What this task involves — Reproduce exactly the entries from the "Instruction: Click the" line to the end. Skip all pictures.

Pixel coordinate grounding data
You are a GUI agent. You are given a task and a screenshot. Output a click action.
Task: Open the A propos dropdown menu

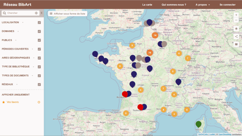(203, 5)
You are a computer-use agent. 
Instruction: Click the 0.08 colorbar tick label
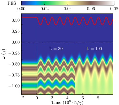tap(114, 9)
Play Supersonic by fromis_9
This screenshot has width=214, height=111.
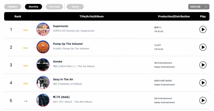203,29
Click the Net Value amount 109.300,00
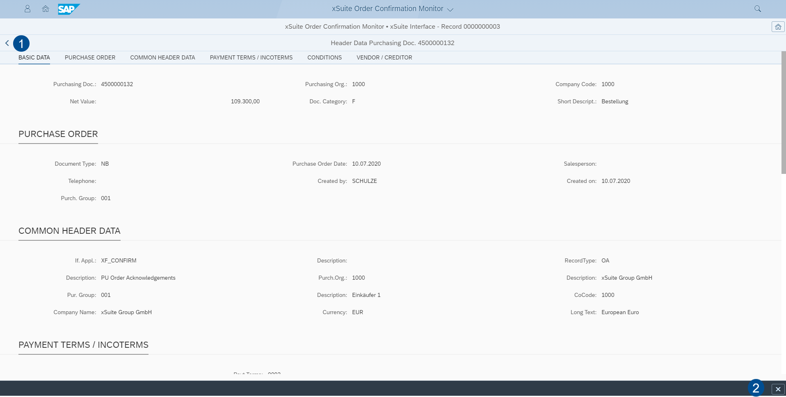Viewport: 786px width, 397px height. click(245, 101)
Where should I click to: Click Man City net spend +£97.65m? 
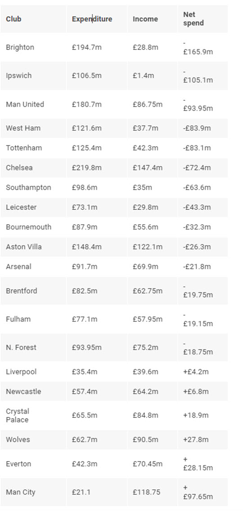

Result of this exercise —
Instruction: Click the 0.08 colorbar tick label
tap(114, 9)
Play Supersonic by fromis_9
This screenshot has width=214, height=111.
203,29
Click the Net Value amount 109.300,00
Viewport: 786px width, 397px height. click(245, 101)
Where should I click to: Click Man City net spend +£97.65m? 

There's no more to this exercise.